The school is all about introducing teens to the fire service and showing them what it takes to be successful in the working world, no matter what they do, Ohashi said.

“In a lot of cases, people don’t consider the fire service as a career choice, they see it as something that is foreign to them, alien to them, it’s not something that most people come into contact with,” he said. “One way to encourage people in general to get involved is to have something like a fire school that introduces high school kids to the fire service. Show them what we do, answer their questions and probably one of the most important things is show them what it takes in terms of what they needs to accomplish in order to secure a job. Whether it’s in the fire service or anywhere else.”

This is the third year the RFA has held the Summer Fire School and Ohashi said another aspect of importance is to encourage women and minorities to join the fire service.

According to Ohashi, the greater Kent area is very diverse, but only about 17-19 percent of the fire service are women and/or minorities.

“Clearly it’s not reflective of the communities that we serve. We are doing what we can to better reflect that and we provide a better service when we do better reflect our community, because we have so many different cultures and things that we need to be made aware of,” he said.

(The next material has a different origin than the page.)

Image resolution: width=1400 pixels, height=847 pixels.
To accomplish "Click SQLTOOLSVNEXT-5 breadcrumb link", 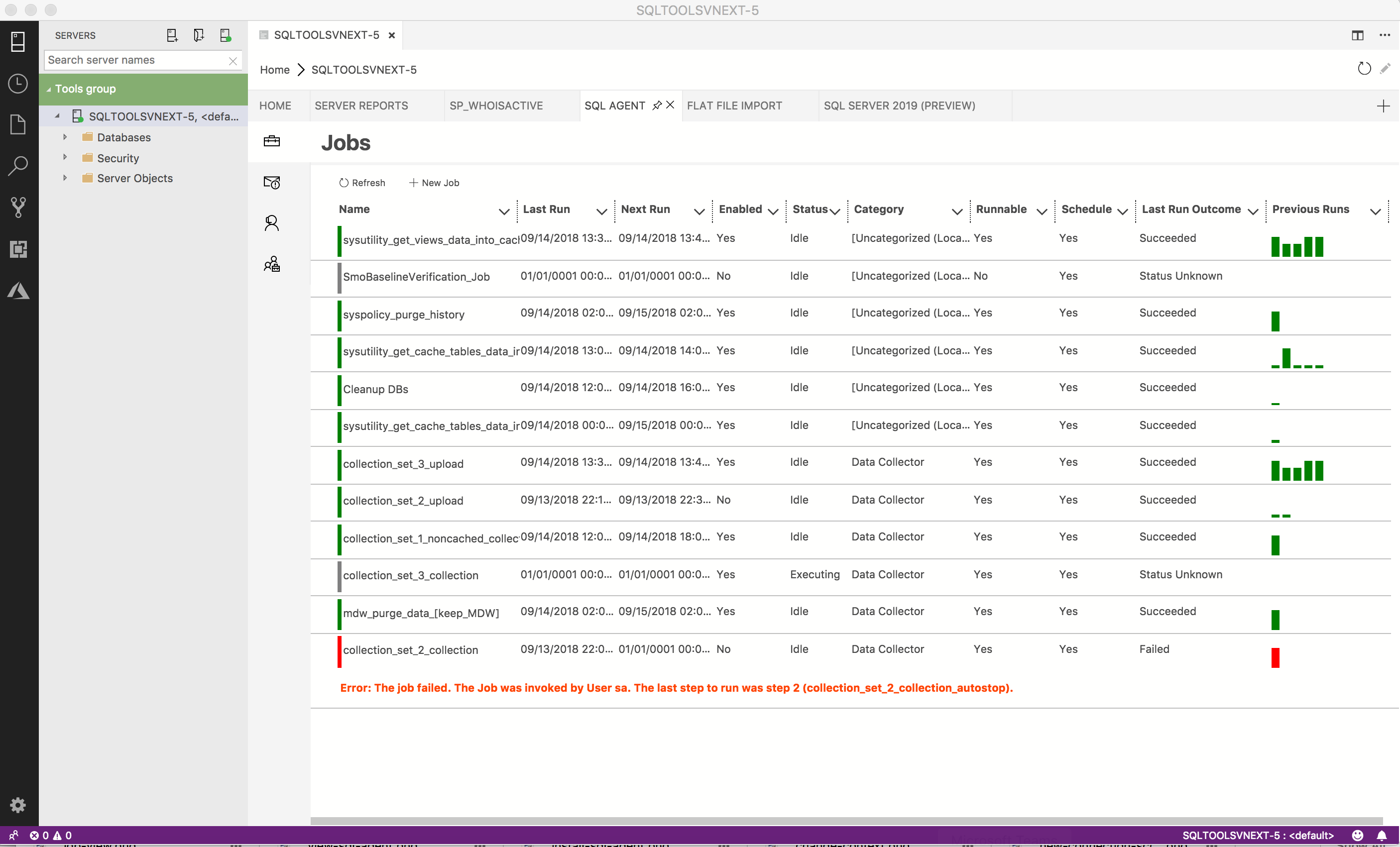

An example of why it is important to have a diverse fire service is because it is important for firefighters to understand different cultures. By understanding the different aspects of each culture, the fire service is less likely to offend the community they are serving, according to Ohashi.

“The best way to do that is to have people that understand the different cultures within our community and reflect those cultures in our community. This is an introduction to help us meet those needs and right now it’s the perfect time because we are doing a lot of hiring,” he continued.

On top of spreading the word about the fire service as a career choice, another aspect of the Fire School is to allow kids to understand how the real world works.

Ohashi said sometimes when people apply for jobs at the RFA, they don’t get hired because when they do the background checks and the driving record checks, the RFA may find reckless driving encounters and that could impair their ability to get a job.

“Racing your friends or driving 200 mph on a motorcycle with your helmet cam was really a lot of fun, but then when you post that onto your Facebook page, your friends may be entertained, but part of the job of a firefighter is to drive a 40,000 pound fire engine. You are showing us that you have made some bad decisions when it comes to driving and that’s going to affect your ability to get a job and it’s not just us. You want to be a mailman, you want to drive a truck for UPS, those jobs require you to be able to show you are responsible and that you have a good driving record,” he said.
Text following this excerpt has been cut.